His preliminary study appears in this month's issue of the journal Nature Medicine.

The next step, Spira said, is a large clinical trial "to get FDA approval for an early detection tool."

That trial should get under way later this year, and the test could be available in 2009. Within four or five years, he said, it may be possible to identify who is at risk of developing lung cancer so doctors can take steps to prevent it.

Spira's work is based on a new concept in cancer research known as "field of injury."

In the case of smoking and lung cancer, the field of injury is the entire airway, from the nose to the lungs. "We hypothesize that all the cells that line your airway are affected at a genetic level by the toxins in the cigarette smoke," he said.

Rather than examining lung tissue, which would involve an invasive procedure, his research team sampled cells from high up in the bronchial tubes that were easy to reach. "We can use these cells to tell us how the smoker is responding to the exposure, whether he has lung cancer now, and whether he may be at risk for developing it," Spira said.

Dr. Ravi Salgia of the University of Chicago called the research exciting. "We're behind the curve" in early detection of lung cancer, he said. "With techniques like this, we should be able to catch up relatively quickly."

Dr.
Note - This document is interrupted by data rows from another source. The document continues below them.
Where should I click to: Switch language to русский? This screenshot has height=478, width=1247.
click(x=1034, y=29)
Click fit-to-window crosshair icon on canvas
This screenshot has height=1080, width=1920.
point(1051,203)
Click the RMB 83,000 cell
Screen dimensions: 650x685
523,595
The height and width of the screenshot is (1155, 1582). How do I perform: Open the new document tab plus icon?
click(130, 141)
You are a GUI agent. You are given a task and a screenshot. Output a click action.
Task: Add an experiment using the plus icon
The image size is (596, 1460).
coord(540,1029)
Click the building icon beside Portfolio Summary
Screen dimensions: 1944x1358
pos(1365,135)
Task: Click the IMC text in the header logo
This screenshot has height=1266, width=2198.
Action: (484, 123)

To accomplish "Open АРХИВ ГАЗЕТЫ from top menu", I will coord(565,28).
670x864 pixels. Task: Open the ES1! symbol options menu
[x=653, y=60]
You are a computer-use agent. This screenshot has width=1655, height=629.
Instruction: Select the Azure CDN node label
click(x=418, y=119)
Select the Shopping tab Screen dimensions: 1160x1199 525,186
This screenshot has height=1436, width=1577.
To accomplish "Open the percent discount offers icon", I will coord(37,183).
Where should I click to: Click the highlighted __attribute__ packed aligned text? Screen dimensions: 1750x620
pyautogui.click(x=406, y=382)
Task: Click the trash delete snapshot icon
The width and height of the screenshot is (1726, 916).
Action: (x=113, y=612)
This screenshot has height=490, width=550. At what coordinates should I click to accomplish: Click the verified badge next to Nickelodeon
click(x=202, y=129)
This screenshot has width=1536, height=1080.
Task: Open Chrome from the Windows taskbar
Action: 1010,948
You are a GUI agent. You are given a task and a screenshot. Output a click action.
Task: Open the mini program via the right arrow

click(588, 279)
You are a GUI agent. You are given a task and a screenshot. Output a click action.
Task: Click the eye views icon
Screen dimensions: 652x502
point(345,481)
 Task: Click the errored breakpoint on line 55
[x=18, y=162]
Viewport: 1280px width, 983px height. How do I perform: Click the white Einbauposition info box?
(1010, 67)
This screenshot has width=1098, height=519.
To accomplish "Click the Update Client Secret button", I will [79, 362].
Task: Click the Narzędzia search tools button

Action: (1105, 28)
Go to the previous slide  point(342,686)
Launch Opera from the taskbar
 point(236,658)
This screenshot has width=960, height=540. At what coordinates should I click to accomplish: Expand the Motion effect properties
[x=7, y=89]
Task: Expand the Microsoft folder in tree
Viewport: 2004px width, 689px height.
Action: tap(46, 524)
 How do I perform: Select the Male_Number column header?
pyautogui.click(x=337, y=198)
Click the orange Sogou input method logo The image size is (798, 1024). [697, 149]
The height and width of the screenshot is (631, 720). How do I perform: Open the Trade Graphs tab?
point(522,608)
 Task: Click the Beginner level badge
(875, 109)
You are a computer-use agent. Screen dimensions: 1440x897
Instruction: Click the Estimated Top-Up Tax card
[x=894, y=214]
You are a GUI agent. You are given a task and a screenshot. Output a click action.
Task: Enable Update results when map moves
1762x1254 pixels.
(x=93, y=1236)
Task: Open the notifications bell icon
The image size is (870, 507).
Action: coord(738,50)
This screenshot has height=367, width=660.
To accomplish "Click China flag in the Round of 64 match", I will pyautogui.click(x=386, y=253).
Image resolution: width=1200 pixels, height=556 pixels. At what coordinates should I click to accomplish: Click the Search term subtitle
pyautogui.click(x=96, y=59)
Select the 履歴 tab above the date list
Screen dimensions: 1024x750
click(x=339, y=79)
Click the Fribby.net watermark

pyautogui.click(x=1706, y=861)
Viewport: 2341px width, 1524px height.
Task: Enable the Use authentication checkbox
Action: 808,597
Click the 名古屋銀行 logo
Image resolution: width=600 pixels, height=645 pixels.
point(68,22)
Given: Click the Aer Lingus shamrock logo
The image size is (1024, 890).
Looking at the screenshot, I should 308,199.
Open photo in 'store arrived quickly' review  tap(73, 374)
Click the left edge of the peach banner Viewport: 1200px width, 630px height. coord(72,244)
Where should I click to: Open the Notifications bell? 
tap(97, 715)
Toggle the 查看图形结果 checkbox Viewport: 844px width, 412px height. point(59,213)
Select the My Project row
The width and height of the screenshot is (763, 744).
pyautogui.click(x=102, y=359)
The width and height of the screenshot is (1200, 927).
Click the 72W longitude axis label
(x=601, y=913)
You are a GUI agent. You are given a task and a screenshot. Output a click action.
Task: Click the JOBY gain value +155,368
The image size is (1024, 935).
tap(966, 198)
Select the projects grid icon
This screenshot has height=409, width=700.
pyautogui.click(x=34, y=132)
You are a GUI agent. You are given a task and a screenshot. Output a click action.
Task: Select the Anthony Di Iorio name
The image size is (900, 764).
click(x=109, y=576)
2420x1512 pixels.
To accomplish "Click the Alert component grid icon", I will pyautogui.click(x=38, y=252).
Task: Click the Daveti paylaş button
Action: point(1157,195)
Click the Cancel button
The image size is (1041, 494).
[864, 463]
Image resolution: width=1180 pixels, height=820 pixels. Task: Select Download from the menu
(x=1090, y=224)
Kathy Albain of Loyola University Chicago said: "I believe they have identified a molecular profile in normal-appearing airway cells that coexists with cancer. If longitudinal follow-up validates the association between this field damage and subsequent development of cancer, we might have a new screening test."

About 90 percent of lung cancer in this country occurs in current or former smokers. However, fewer than 20 percent of smokers get the disease, and doctors can't predict which ones are at risk.

More than 200,000 Americans will be diagnosed with lung cancer this year, and more than 160,000 will die of the disease. Lung cancer is a major killer, Spira said, largely because it is rarely detected early enough to be treated successfully.

Spira said the gene signature could be used as an adjunct to existing tests, such as bronchoscopy or CT. In the Nature Medicine paper, the authors noted that bronchoscopy identified only 53 percent of smokers with lung cancer. When the authors added their gene tests, they were able to identify 95 percent of the cancers.